Your goal » Nothing but the lines from the one holding "Image resolution: width=1150" through the last line of the material below should be set down, exactly and without images.

Task material »
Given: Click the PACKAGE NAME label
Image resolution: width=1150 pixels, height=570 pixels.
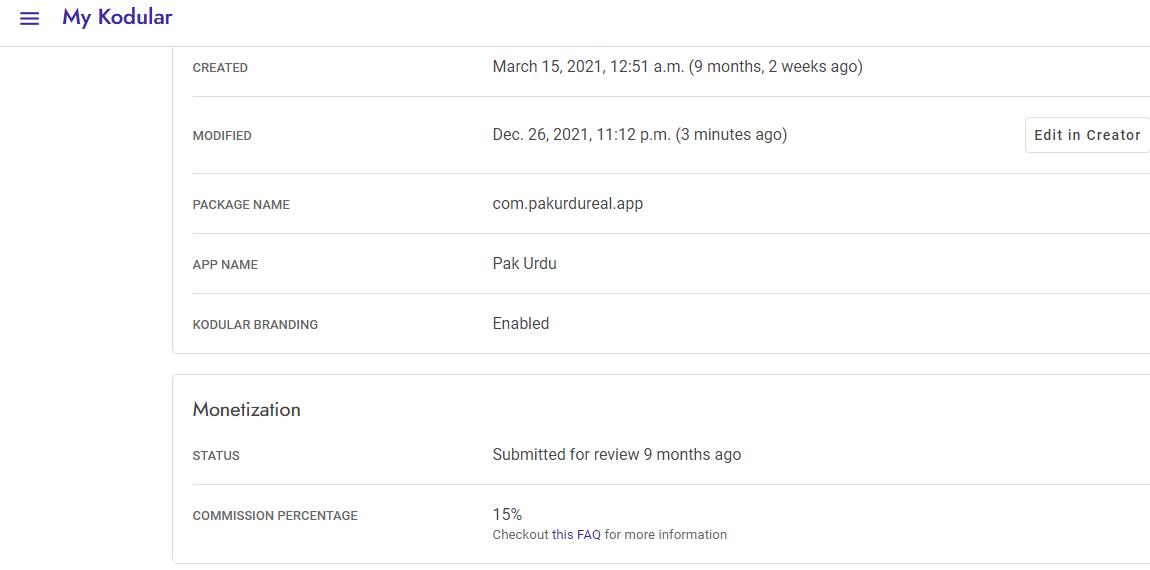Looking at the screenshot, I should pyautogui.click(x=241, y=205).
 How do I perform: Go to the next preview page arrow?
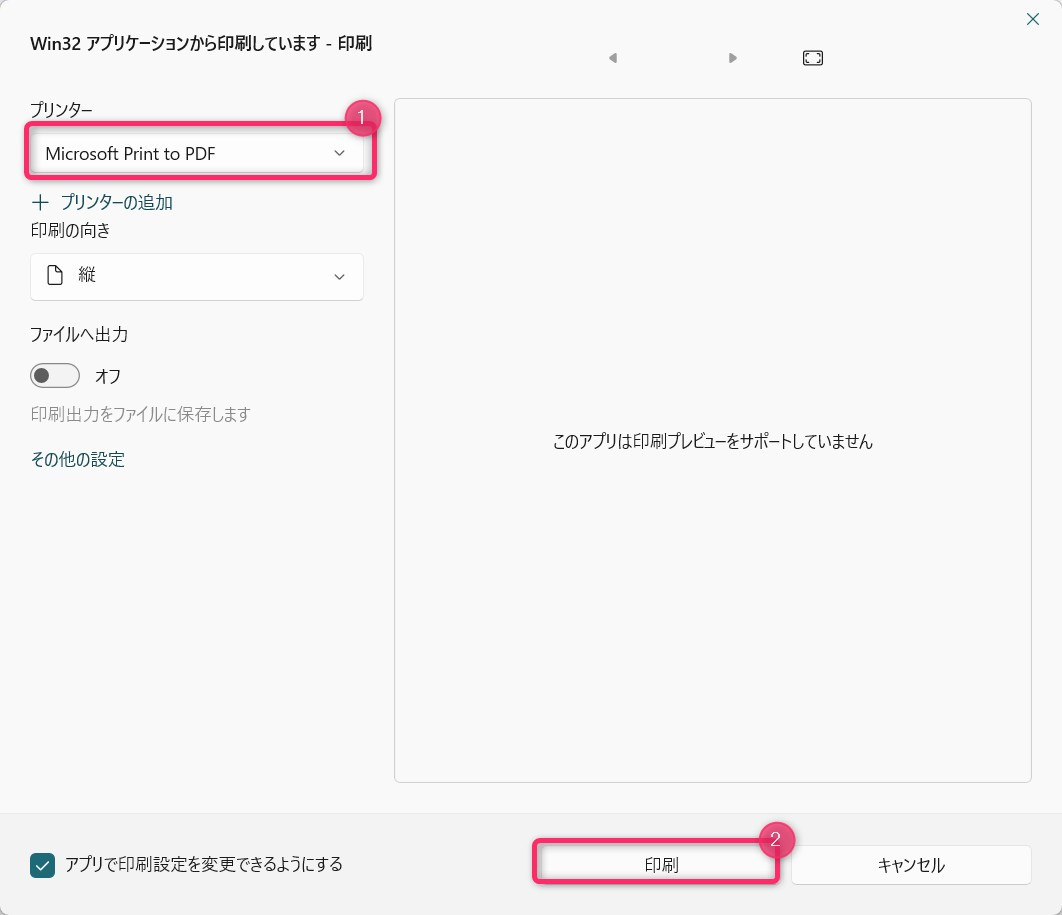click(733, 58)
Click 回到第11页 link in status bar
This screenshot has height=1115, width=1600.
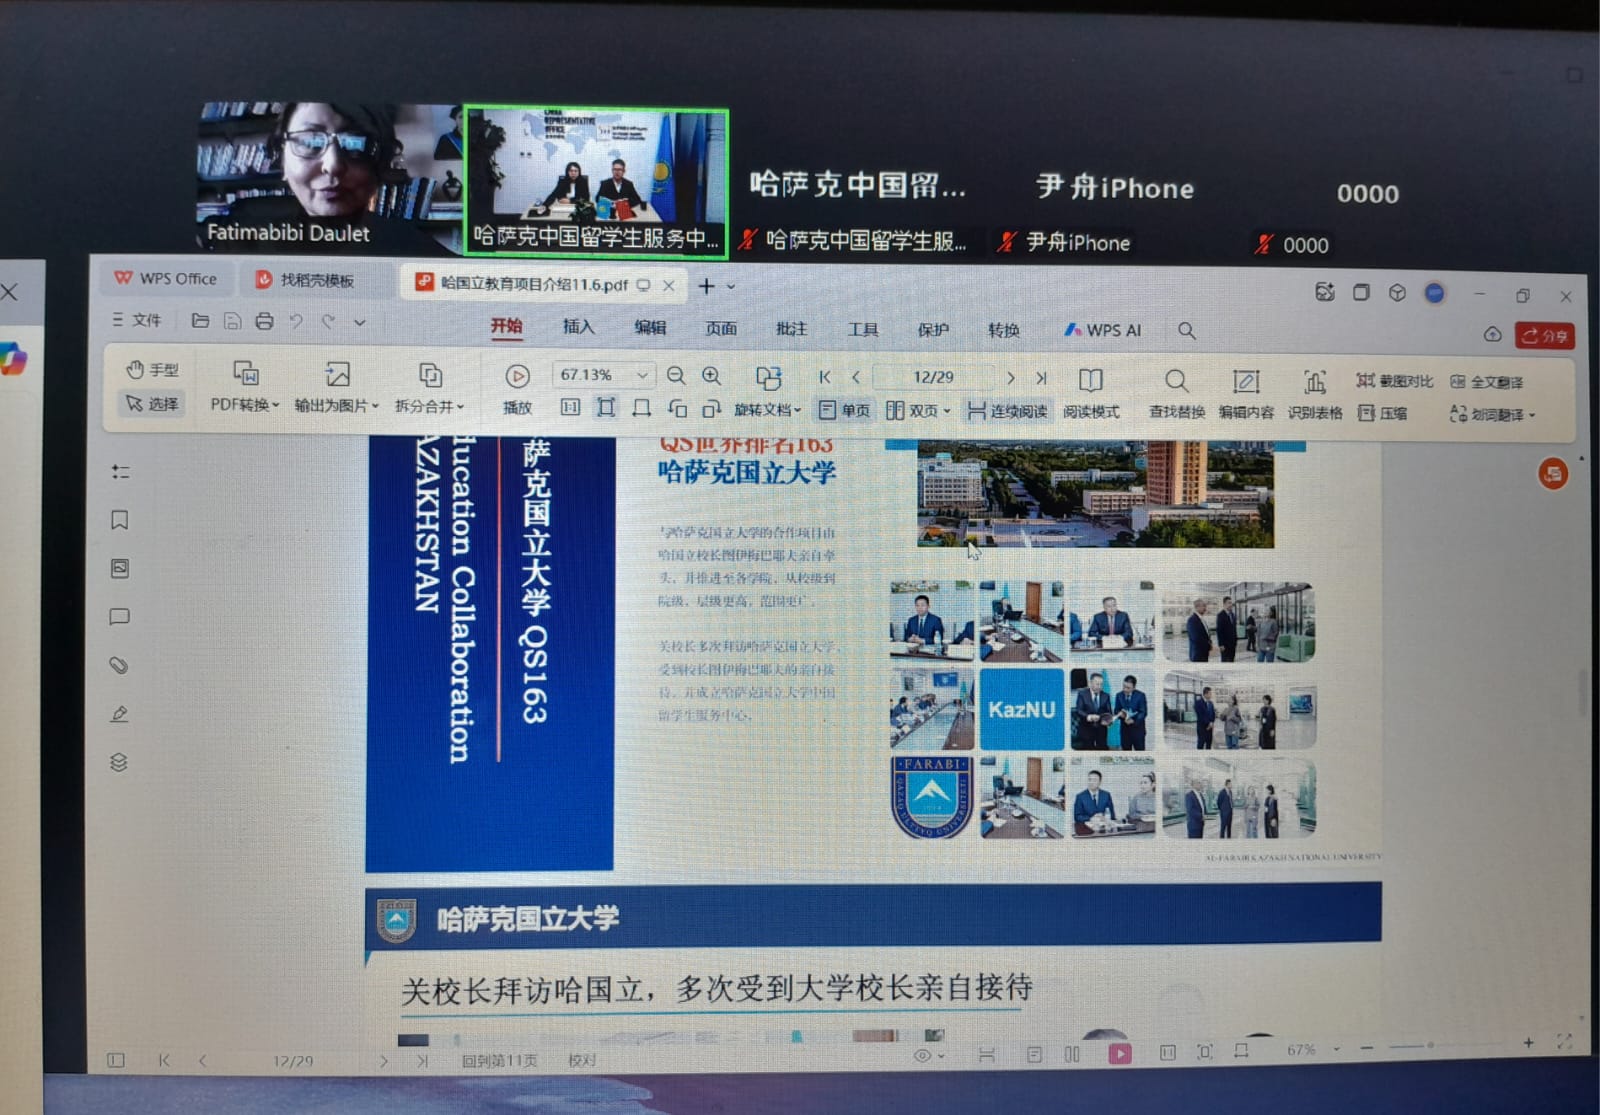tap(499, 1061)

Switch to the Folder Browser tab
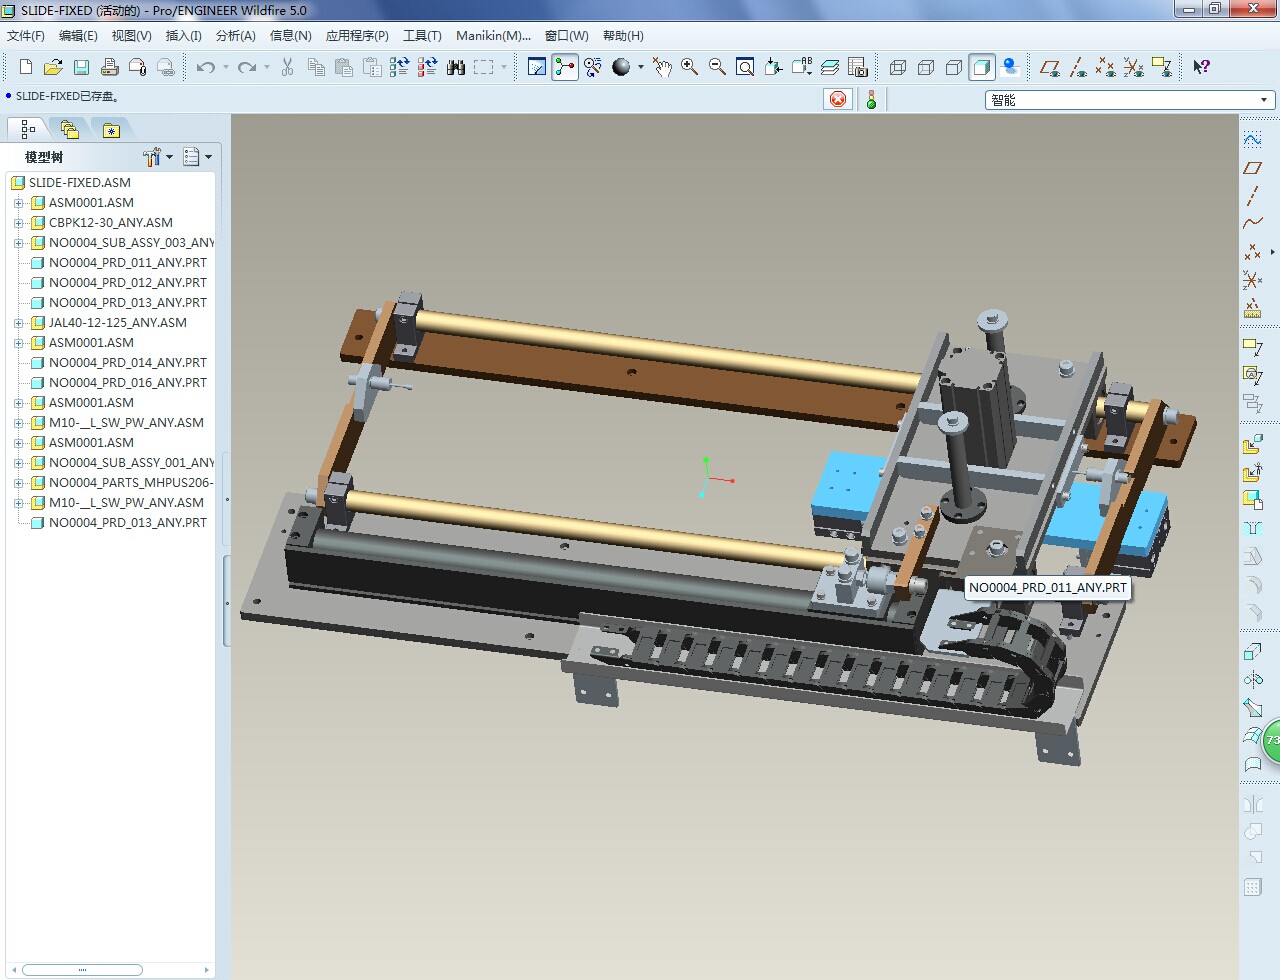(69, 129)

Result of the exercise »
Image resolution: width=1150 pixels, height=570 pixels.
Looking at the screenshot, I should pyautogui.click(x=241, y=205).
 How do I perform: Go to the next preview page arrow?
click(733, 58)
Click 回到第11页 link in status bar
This screenshot has height=1115, width=1600.
tap(499, 1061)

Switch to the Folder Browser tab
(69, 129)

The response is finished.